Caleb Williams NFL draft summary: high-risk, high-reward

Caleb at his best makes unreal plays. Caleb at his worst tries to do too much. It’s a tension he must resolve.

Caleb Williams is a human highlight reel. We saw him at USC for two seasons and watched him dazzle us with his flair for improvisation and his knack for sensing pressure in the pocket. So many times, he made something out of nothing. He found a creative angle in which to throw the ball. He turned good pass rushers into desperate, frustrated chasers.

Caleb Williams sealed the 2022 Heisman Trophy with his masterful performance against Notre Dame. A good Irish defense with tough and proven defensive linemen did not play horribly, but Caleb was able to elude pass rushers all night long with his sixth sense in the pocket. The Irish simply could not bring him down, and Caleb bought time before making a surgical downfield pass. USC hammered the Irish and notched their 11th win of the 2022 season, clinching a New Year’s Six bowl berth. That was the best of Caleb Williams. A few weeks later, he lifted the Heisman in New York.

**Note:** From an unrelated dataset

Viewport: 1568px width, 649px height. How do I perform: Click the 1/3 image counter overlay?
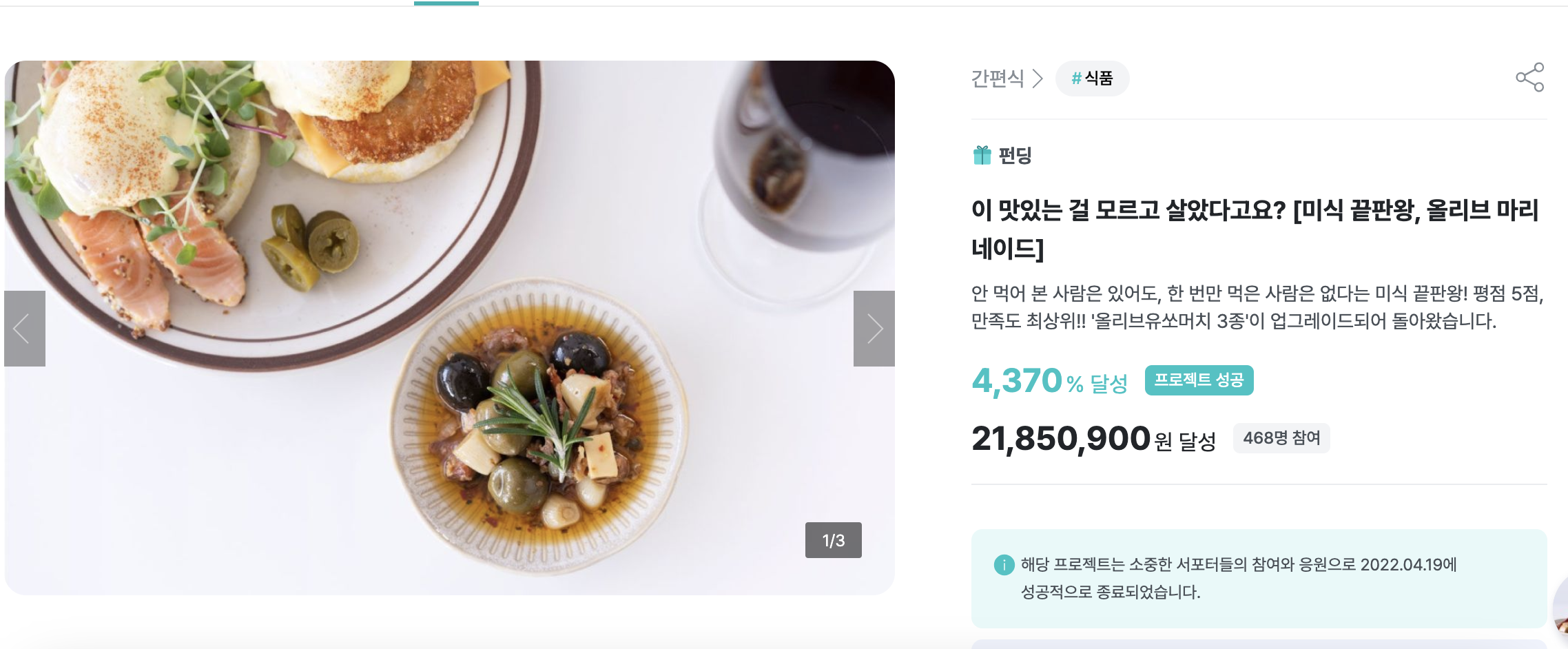tap(834, 541)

In 2023, Caleb still had his moments, particularly the 42-point showing against eventual Pac-12 champion and national runner-up Washington. However, we also saw more plays in which trying to make a brilliant play led to a fumble. Williams didn’t throw the short checkdown. He didn’t make the simple play. He tried to do too much. This is the risk-reward tension for Caleb, and it’s what NFL teams need to evaluate heading into the 2024 NFL draft.